[Dataset records]
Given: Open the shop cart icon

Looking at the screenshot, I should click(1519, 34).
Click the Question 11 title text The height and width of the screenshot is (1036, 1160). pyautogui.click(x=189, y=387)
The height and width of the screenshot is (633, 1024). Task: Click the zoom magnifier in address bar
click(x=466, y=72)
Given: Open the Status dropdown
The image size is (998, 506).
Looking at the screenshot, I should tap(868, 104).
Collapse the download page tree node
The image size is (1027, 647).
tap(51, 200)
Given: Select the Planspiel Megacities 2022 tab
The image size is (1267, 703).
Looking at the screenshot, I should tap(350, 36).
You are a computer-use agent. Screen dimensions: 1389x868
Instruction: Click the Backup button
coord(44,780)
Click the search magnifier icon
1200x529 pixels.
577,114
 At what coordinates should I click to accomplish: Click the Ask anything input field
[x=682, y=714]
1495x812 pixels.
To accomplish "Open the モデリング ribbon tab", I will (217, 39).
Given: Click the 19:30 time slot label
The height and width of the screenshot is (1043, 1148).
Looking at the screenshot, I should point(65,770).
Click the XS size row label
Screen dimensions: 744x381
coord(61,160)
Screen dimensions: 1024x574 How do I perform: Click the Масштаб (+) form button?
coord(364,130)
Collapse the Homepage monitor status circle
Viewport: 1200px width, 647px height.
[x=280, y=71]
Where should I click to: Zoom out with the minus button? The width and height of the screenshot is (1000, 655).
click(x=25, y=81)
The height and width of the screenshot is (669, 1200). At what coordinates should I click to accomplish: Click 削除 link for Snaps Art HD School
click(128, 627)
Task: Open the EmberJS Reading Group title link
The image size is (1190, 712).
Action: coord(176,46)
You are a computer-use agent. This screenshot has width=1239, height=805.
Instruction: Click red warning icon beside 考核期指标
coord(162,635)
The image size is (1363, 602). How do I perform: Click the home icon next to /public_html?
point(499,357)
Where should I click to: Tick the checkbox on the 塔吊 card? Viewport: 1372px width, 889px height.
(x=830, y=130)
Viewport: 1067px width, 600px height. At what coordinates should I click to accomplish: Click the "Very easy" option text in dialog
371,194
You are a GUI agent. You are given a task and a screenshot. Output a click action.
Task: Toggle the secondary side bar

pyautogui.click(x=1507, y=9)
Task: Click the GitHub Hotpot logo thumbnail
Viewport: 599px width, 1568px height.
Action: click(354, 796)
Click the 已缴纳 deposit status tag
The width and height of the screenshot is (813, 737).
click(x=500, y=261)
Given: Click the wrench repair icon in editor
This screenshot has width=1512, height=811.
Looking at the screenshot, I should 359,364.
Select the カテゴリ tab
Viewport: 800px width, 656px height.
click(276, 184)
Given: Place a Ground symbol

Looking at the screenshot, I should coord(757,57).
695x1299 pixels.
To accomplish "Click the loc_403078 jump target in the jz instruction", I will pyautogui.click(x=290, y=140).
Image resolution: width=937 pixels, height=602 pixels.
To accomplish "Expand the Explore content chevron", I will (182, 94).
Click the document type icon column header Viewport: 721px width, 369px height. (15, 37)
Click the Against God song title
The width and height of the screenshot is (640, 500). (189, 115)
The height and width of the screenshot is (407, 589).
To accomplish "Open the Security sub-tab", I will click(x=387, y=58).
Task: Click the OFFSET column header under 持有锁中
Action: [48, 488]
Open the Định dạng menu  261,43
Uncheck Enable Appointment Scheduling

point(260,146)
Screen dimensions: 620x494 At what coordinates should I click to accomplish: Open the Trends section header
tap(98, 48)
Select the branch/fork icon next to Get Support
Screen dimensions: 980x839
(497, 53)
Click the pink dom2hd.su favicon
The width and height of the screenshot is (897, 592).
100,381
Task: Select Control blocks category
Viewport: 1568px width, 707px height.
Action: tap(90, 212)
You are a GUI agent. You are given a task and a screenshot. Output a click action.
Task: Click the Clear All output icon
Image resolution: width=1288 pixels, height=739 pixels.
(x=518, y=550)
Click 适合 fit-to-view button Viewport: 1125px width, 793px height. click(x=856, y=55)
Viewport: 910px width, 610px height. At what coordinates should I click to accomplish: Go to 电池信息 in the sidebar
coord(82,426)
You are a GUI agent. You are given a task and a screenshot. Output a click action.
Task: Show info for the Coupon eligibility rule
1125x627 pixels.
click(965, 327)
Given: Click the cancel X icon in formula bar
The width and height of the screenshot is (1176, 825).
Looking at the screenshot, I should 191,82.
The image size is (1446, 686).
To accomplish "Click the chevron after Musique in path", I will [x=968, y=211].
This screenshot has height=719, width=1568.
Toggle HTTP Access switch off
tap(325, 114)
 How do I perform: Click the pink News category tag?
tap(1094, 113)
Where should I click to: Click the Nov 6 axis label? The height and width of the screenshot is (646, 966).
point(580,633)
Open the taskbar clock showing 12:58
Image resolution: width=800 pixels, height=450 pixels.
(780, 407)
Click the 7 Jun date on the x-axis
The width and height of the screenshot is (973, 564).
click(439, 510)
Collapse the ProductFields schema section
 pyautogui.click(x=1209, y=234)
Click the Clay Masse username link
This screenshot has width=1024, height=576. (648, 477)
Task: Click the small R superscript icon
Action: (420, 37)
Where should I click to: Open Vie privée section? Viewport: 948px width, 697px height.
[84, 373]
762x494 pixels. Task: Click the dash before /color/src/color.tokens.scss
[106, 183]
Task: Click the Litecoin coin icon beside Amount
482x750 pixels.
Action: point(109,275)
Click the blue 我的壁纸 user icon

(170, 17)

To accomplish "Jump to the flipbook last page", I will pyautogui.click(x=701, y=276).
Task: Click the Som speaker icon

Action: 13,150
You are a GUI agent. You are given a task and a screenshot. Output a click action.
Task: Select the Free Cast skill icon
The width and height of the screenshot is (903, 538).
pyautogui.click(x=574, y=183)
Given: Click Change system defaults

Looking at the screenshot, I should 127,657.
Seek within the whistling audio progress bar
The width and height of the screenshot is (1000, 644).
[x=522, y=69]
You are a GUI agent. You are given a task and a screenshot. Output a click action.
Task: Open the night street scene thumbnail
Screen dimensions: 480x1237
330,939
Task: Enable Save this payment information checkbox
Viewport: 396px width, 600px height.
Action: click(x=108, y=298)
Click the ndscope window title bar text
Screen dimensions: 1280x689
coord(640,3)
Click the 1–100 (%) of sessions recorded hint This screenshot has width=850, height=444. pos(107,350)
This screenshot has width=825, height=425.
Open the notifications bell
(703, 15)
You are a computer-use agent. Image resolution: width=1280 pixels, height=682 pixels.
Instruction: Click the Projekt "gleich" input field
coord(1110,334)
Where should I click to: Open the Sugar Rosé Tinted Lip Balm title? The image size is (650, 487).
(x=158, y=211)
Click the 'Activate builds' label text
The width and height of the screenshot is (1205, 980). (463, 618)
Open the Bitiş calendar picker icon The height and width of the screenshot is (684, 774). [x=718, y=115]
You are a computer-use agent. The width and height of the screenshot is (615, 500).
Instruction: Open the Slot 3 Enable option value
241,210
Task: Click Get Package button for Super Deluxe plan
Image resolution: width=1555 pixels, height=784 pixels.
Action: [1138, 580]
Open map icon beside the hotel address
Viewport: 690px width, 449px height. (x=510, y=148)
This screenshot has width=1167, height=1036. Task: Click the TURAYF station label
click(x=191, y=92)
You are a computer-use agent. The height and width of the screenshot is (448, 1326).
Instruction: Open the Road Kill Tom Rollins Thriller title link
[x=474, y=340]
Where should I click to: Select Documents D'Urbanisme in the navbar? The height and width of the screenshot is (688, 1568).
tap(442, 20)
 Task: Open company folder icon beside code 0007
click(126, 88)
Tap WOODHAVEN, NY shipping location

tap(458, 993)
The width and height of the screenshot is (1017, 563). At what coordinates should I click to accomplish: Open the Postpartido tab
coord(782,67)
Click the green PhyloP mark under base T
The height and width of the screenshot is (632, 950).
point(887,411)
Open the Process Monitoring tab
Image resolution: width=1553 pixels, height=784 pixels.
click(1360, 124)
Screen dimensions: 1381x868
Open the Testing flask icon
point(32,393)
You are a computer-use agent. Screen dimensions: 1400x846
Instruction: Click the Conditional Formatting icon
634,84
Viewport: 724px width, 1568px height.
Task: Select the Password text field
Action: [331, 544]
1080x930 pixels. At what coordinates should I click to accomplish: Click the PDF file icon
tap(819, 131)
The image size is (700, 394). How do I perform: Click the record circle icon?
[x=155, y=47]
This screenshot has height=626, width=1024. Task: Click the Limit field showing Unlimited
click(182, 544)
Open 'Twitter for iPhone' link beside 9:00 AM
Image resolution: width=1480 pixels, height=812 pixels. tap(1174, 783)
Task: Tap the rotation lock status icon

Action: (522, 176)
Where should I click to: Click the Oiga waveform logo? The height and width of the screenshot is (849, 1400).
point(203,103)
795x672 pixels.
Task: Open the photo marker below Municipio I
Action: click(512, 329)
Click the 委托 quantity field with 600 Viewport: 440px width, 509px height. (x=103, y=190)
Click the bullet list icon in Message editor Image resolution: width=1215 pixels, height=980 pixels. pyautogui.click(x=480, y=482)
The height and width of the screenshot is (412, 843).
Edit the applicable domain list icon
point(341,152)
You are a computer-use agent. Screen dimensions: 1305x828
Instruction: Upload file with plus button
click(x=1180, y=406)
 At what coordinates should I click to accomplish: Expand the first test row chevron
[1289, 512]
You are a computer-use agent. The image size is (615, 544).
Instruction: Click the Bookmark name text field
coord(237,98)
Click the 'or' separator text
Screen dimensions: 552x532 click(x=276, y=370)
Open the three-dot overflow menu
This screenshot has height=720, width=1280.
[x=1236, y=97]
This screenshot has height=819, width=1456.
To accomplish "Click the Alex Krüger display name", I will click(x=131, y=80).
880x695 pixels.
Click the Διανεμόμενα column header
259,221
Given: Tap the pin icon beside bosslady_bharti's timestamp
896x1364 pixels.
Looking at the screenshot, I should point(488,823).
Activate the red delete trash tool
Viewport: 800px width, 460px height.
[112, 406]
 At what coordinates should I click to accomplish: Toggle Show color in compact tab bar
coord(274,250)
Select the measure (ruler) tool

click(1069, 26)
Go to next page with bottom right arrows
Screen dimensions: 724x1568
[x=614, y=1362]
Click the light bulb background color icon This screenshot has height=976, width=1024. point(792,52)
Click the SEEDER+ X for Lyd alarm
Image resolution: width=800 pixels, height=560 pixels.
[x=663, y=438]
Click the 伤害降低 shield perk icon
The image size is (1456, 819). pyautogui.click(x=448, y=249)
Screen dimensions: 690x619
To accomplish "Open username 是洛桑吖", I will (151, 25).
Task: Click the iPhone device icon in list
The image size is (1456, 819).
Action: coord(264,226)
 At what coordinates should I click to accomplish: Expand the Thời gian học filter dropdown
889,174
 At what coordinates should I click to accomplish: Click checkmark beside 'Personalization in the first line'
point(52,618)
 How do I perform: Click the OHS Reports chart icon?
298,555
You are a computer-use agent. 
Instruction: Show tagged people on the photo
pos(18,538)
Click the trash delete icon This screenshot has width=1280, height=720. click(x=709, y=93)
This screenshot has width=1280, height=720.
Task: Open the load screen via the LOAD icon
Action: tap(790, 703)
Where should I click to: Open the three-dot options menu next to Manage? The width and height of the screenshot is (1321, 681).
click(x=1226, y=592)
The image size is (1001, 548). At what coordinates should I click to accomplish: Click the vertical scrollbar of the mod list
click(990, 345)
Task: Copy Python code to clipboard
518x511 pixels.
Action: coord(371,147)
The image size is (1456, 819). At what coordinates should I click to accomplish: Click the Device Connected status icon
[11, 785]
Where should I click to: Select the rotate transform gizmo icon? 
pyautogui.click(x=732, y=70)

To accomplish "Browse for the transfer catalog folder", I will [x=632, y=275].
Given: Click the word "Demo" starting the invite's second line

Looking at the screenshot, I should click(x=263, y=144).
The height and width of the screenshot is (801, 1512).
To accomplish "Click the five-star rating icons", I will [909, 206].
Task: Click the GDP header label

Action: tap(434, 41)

◆ **About this exercise**
The required answer is the run of lines above, starting at the line with "Task: Enable Save" and ending at the line with "Click the green PhyloP mark under base T", reproduced exactly with both ends.

◆ **Expected output**
Task: Enable Save this payment information checkbox
Viewport: 396px width, 600px height.
Action: click(x=108, y=298)
Click the ndscope window title bar text
Screen dimensions: 1280x689
coord(640,3)
Click the 1–100 (%) of sessions recorded hint This screenshot has width=850, height=444. pos(107,350)
This screenshot has width=825, height=425.
Open the notifications bell
(703, 15)
You are a computer-use agent. Image resolution: width=1280 pixels, height=682 pixels.
Instruction: Click the Projekt "gleich" input field
coord(1110,334)
Where should I click to: Open the Sugar Rosé Tinted Lip Balm title? The image size is (650, 487).
(x=158, y=211)
Click the 'Activate builds' label text
The width and height of the screenshot is (1205, 980). (463, 618)
Open the Bitiş calendar picker icon The height and width of the screenshot is (684, 774). [x=718, y=115]
You are a computer-use agent. The width and height of the screenshot is (615, 500).
Instruction: Open the Slot 3 Enable option value
241,210
Task: Click Get Package button for Super Deluxe plan
Image resolution: width=1555 pixels, height=784 pixels.
Action: [1138, 580]
Open map icon beside the hotel address
Viewport: 690px width, 449px height. (x=510, y=148)
This screenshot has width=1167, height=1036. Task: Click the TURAYF station label
click(x=191, y=92)
You are a computer-use agent. The height and width of the screenshot is (448, 1326).
Instruction: Open the Road Kill Tom Rollins Thriller title link
[x=474, y=340]
Where should I click to: Select Documents D'Urbanisme in the navbar? The height and width of the screenshot is (688, 1568).
tap(442, 20)
 Task: Open company folder icon beside code 0007
click(126, 88)
Tap WOODHAVEN, NY shipping location

tap(458, 993)
The width and height of the screenshot is (1017, 563). At what coordinates should I click to accomplish: Open the Postpartido tab
coord(782,67)
Click the green PhyloP mark under base T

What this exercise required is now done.